最後に私らが作ったステッカーをプレゼントし記念撮影、お二人に別れを告げてインタビューは終わりました。

OAAシーグフリードさんと一生の記念になる記念撮影。
OOAシーグフリードさんと一生の記念になる記念撮影。

戦後気がつけば54基もの原発をつくり、そして2011年にそのひとつが爆発、想像もできないほどの被害を現在も未来にも残しながら解決していない日本の現状に絶望していた私にとって、彼らとのインタビューは何者にも代えがたい勇気を与えてくれました。

そしてこの大変貴重な時間を割いてくれたOOAのお二人と、このインタビューをセッティングし逐次で通訳してくれたニールセンさんにも心から感謝しています。

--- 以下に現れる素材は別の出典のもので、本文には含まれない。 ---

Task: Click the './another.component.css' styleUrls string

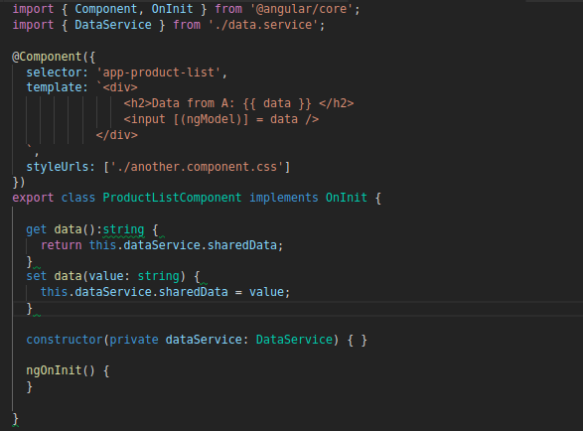Action: pyautogui.click(x=197, y=167)
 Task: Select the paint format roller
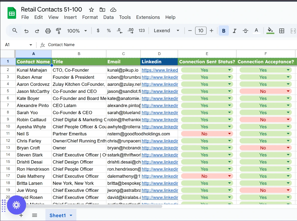[x=59, y=31]
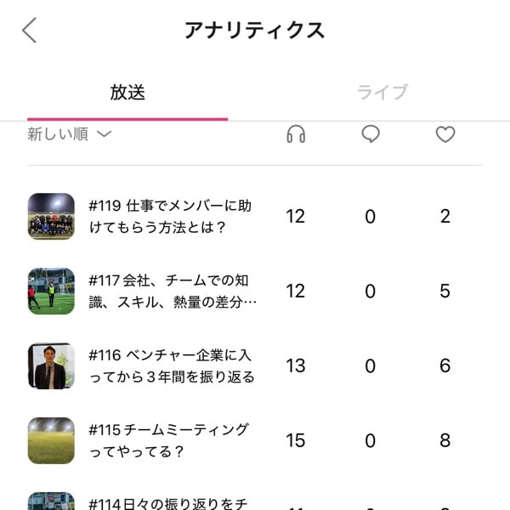Click listen count 15 for episode #115

pos(295,440)
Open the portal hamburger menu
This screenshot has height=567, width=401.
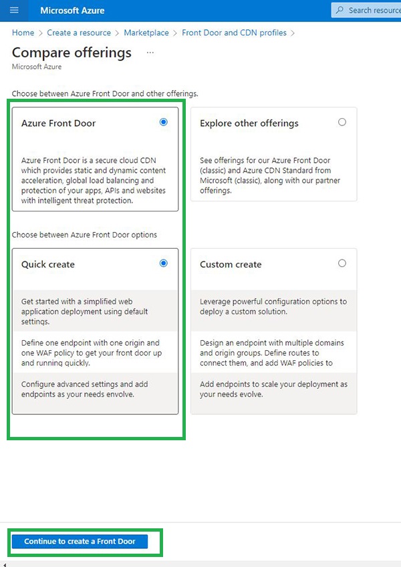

今日は本当に長くなってしまいましたが、ここは機会をみつけてもっとゆっくりお伝えする機会をつくりたいと感じます。

デンマークと日本、いろいろな問題はあれど、どのように国民的な意識に訴える活動をしていくべきなのか、本やネットだけでは感じ取れない「思い」の部分は、やはり直接お二人のような人にお会い出来たからこそ。

これを私らが日本で少しでも伝えていけたらと思っています。
これで一旦デンマークのスタディツアーは終了ですが、全体を通じて感じたことをまとめでもう一回書かせていただきたいと思っています。
もう少しお付き合いください。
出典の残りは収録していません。